Following a discussion we had with @swheater and @PatRyserWelch, I would like to know your DS developer opinion regarding the possibility for Opal to assign table into a tibble instead of a plain-old data.frame. The tibble data structure is a “modern reimagining of the data.frame”, part of the Tidyverse project. It aims at being easier to work with and potentially faster. As an example, the package dplyr is a powerful library for manipulating tibbles (select, group, filter, join etc.).
Opal has been using the tibble format to push its tables to R for 2 years (tibble 1.2), except in a Datashield context… for legacy and backward compatibility reasons. Also one specifity of Opal’s data frames for Datashield is that the participant identifiers are set as the row names of the data frame instead of being a separate column. Tibble does not allow to set the row names, and in addition to that, this makes impossible to have a data frame with multiple rows per participant (which can be problematic when there are for instance several measures per individual).

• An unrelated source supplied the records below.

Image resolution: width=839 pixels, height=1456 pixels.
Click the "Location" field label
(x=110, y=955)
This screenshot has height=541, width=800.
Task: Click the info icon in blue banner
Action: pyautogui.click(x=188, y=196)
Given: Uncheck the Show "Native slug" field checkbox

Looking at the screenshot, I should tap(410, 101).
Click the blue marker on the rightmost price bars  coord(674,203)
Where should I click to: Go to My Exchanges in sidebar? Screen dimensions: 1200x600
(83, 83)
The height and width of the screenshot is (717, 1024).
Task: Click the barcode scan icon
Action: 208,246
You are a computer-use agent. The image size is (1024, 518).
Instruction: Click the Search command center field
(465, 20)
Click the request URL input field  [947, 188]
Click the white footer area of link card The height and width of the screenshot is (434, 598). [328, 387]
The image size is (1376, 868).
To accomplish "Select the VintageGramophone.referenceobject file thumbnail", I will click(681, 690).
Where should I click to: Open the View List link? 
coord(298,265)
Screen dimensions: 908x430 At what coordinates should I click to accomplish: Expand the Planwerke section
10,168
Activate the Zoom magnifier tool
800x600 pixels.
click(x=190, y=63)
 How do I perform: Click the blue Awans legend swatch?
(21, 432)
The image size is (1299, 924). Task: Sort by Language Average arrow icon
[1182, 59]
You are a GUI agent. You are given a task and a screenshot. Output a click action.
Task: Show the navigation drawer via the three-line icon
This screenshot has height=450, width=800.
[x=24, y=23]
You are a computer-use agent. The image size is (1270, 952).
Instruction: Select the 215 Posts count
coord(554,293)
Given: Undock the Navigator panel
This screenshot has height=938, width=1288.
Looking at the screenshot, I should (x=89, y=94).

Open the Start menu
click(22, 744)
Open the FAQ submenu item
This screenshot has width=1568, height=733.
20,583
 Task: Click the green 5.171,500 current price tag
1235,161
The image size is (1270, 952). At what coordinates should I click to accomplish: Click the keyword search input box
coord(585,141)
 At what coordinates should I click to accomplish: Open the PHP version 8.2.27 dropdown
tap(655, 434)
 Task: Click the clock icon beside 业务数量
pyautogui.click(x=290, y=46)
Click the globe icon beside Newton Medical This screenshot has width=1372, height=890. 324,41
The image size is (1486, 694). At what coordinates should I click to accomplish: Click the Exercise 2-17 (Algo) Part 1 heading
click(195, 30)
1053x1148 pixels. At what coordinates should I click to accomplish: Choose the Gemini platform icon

The impact of switching to tibbles will be:
- the checkClass() functions assumes that the class is a single string, but in the case of a tibble the class names returned are “tbl” and “data.frame” (there can be even more). This breaks the checkClass() current implementation and the subsequent class comparisons (
%in%operator is to be used in place of the
- there will be a new column for the identifiers, which will appear on colnames() call.
Regarding checkClass(), it is not a big deal and I have already fixed it in the DSI branch of dsBase and dsBaseClient.
Regarding a column with the identifiers, it is up to you to decide whether it is a disclosive information, in which case it should be hidden from the client.
I will make a release of Opal next week, with a magic system setting that makes Opal assign tibbles for Datashield. Default behavior will still be to assign a data.frame, but that setting let’s you the opportunity to test the tibble option.
The decision to use tibble or not will have an impact on the other data repositories willing to integrate the Datashield platform (Molgenis, in a near future).